We were discussing a feature for stream store that brings the notion of accessing events in sorted order with skipped traversal. The events can be considered to be in some predetermined sequence in the event stream whether it is by offset or by timestamp. These sequence numbers are in sorted order. Accessing any event in the stream, as if considered to be in a batch bounded by a head and a tail StreamCut that occur immediately before and after the event respectively, is now better than the linear traversal to read the event. This makes the access to the event from the historical set of events in the stream to be O(log N). The skip-level access links in the form of head and tail streamcuts can easily be built into the metadata on a catch-up basis after the events are accrued in the stream.

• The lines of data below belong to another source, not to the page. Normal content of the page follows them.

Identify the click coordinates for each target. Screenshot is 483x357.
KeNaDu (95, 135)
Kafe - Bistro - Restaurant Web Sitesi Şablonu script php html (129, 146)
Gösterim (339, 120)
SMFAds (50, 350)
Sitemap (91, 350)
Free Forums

This says nothing about the contents of the events and has little or no possibility of data corruption since it is entirely a metadata activity. If we do consider the data to have some text, then we could leverage that to enhance the metadata.
The data that gets written to an event in the stream is not parsed because it may contain binary data and the stream store does not know what may be useful to customers. But that decision could be pended for later by extracting all key value properties that occurs in patterns in the text portion of the data.
Many devices send IoT data in the form of json or Xml if not regular text data besides binary data. This gives the opportunity to collect fields and the possible values that occur in the events to allow them to be leveraged in queries subsequently. This enhancement of metadata from events in the stream becomes useful to find similar events
The use if standard query operators with the events in the stream has been made possible by the Flink programming library but the logic written with those operators usually is not aware of all the fields that has been extracted from the events. By closing the gap between the field extraction and new fields in query logic, the applications can not only improve existing logic but also write new ones.
The enhancement of metadata for a stream works independent of events as well. For example, an application browsing the streams in scope or a store now has properties to narrow down the stream of interest. This is significantly better than reading all the events in the store.
The activities to build this metadata is incremental and progressive as the events arrive in the stream due to the append only nature of the stream. Even when the stream is truncated, the metadata does not lose its value. These activities can also keep up with the rate of incoming data.